- Joined
- Oct 14, 2021
- Messages
- 723
- Reaction score
- 1,251
So on internal medicine services there aren't attendings who think you need to give Toradol because "it's more effective in {their} experience" than oral NSAIDs who argue with the attendings who say that oral NSAIDs, if dosed appropriately, are equally effective? Same thing with Tylenol dosing and intervals? Whether to administer Tylenol and Motrin at the same time or rotating?Medicine cannot progress scientifically without rigorous, actual, objective data.
Personalized medicine does not mean non-evidence based medicine, or one where you just omit the rigor part.
Of course no amount of research will answer every single question. And you will always involve judgement and how to apply the scientific knowledge to individual cases.

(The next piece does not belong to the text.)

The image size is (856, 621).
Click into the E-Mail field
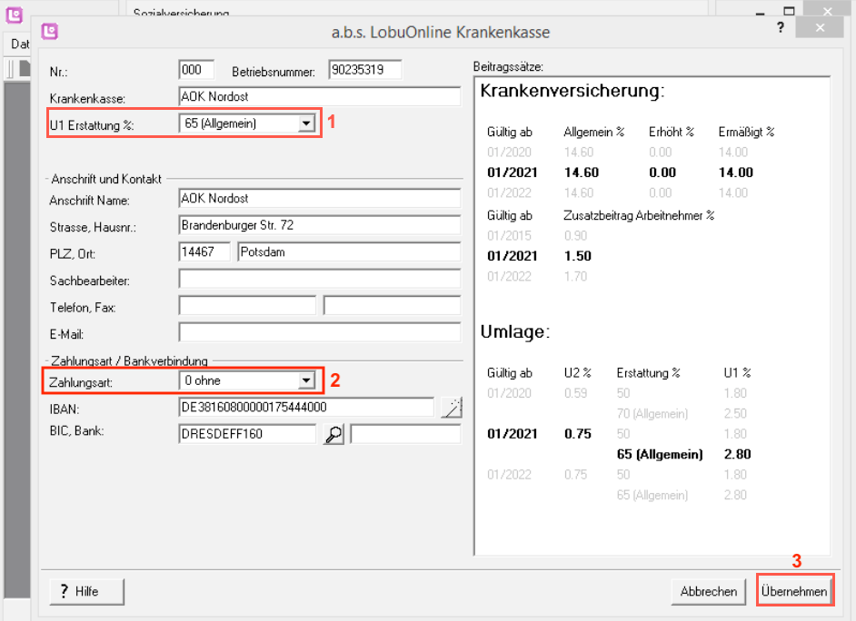click(x=320, y=333)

But if most of your decisions are not based on actual objective data then you're pretty much practicing quackery.
Frankly I see this attitude in our field and I believe it's a bane that we encourage it and tolerate it. The reality we just don't have the data and we need to deal with what we have, but it's not something that we should encourage. See the thread about mania.
If anyone suggests to use a medication that has no evidence vs one with evidence because 'in their experience it doesn't work', they would be roasted in every other field of medicine.
Attendings who choose one antibiotic over another due to personal experience ignoring guidelines surely get laughed out of every department, right? Not encouraged to promote their dogma to every intern they encounter?
Psychiatry is the only specialty ever influenced by drug marketers to prescribe things against the evidence base? ... Just look at the other forums on SDN for countless examples in every specialty of a similar issue.